- Opening Delimiter -

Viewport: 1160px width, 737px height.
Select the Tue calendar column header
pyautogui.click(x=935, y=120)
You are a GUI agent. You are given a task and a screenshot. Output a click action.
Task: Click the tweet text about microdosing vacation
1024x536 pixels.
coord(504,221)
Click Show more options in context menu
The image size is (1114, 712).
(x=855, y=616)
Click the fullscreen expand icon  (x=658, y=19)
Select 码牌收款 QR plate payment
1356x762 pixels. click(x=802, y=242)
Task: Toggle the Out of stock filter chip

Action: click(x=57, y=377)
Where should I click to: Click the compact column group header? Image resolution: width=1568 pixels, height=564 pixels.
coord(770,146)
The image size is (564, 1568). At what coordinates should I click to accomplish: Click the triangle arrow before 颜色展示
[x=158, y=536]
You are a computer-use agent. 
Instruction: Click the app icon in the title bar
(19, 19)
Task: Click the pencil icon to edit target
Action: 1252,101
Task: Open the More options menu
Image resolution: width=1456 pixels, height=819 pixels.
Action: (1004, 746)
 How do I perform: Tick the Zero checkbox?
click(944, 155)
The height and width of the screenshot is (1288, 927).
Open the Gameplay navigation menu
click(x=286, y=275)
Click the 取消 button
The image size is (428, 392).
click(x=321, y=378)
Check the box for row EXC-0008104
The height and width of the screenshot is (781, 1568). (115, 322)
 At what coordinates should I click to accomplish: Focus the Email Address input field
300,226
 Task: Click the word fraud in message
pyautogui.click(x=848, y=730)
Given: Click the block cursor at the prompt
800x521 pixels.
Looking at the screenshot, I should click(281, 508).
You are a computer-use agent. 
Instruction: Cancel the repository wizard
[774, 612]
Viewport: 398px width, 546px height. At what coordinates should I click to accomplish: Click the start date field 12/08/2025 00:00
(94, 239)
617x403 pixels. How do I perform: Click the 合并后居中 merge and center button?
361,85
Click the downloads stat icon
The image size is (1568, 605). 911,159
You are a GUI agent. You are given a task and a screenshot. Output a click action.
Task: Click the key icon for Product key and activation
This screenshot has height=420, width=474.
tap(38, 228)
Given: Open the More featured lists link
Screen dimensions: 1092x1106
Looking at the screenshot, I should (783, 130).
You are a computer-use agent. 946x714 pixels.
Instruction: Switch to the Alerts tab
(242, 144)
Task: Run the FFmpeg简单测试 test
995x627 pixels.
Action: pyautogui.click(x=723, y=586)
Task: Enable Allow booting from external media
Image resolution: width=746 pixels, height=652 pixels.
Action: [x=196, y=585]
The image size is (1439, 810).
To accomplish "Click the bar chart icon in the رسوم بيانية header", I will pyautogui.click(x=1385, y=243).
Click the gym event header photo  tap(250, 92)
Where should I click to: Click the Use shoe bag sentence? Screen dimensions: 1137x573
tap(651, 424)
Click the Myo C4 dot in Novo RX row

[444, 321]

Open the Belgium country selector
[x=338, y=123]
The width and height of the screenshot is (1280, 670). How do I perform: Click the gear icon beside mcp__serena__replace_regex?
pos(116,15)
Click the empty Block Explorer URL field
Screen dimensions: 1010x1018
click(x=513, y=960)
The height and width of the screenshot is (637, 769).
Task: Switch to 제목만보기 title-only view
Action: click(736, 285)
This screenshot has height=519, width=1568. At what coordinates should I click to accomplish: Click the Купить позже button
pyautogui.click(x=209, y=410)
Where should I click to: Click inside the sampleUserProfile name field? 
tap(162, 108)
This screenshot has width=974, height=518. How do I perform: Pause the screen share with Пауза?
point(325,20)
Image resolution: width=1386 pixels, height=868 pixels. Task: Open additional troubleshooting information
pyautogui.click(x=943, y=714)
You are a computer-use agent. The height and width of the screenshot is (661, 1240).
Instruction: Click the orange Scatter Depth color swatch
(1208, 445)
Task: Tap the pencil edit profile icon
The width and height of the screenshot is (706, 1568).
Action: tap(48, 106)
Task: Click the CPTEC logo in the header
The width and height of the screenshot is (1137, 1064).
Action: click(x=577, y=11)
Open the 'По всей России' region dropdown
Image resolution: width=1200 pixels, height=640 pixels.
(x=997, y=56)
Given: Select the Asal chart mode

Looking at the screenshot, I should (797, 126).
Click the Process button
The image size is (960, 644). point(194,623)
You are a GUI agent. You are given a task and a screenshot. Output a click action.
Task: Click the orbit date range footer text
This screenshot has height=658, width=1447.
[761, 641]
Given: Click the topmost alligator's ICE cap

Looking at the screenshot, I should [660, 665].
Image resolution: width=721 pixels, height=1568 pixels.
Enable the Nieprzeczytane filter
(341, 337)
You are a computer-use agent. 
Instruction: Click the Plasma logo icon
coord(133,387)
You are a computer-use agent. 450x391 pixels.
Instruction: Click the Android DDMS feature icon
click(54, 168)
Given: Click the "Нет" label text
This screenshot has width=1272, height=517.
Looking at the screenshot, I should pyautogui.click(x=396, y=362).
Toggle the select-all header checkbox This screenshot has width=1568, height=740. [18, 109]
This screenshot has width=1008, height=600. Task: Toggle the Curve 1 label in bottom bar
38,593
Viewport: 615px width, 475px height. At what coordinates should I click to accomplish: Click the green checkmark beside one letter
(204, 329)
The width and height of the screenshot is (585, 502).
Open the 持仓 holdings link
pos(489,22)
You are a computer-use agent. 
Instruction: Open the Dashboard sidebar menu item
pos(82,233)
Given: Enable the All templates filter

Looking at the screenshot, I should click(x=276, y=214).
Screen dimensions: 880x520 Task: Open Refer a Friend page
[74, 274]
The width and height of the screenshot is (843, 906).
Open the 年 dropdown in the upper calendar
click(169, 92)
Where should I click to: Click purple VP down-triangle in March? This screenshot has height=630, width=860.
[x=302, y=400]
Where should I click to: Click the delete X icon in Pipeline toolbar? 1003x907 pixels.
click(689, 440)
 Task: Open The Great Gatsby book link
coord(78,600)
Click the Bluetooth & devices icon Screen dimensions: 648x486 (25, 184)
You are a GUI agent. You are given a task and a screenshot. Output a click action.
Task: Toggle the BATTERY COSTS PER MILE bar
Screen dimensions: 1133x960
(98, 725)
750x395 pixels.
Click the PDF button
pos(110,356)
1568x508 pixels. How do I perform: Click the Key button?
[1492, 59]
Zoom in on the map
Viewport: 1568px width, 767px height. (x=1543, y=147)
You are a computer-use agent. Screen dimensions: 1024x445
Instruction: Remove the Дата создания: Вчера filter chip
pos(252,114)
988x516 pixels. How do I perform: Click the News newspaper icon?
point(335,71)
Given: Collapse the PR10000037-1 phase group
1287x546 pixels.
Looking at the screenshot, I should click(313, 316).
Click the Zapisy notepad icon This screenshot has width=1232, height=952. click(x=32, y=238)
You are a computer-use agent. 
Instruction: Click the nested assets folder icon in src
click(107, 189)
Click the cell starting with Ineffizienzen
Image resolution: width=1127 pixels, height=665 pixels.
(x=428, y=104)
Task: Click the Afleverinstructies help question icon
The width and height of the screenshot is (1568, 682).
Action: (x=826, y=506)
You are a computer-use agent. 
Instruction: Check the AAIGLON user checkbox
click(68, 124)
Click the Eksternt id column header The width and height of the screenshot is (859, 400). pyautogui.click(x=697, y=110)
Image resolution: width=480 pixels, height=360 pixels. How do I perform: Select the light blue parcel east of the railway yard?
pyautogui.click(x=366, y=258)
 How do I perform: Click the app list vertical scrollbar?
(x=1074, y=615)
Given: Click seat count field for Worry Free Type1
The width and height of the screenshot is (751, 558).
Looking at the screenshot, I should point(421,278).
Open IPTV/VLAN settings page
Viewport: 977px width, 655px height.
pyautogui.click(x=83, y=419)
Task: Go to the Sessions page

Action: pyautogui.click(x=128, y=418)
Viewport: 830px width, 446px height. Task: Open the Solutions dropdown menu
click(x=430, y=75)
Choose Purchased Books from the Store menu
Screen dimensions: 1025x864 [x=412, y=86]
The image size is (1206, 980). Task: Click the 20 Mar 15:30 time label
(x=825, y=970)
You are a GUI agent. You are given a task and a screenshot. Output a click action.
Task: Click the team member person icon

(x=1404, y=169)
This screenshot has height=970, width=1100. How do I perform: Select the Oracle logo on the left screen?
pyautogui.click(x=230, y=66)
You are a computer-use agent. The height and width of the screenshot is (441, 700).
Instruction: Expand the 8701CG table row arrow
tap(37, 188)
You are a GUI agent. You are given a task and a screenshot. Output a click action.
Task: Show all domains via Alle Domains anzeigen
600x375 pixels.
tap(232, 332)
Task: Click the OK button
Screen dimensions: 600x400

- Closing Delimiter -

**What the task requires**: Retype only the lines running from the top of the listing to the line that holds "Task: Click the tweet", both ends included.

**Completed task**:
Viewport: 1160px width, 737px height.
Select the Tue calendar column header
pyautogui.click(x=935, y=120)
You are a GUI agent. You are given a task and a screenshot. Output a click action.
Task: Click the tweet text about microdosing vacation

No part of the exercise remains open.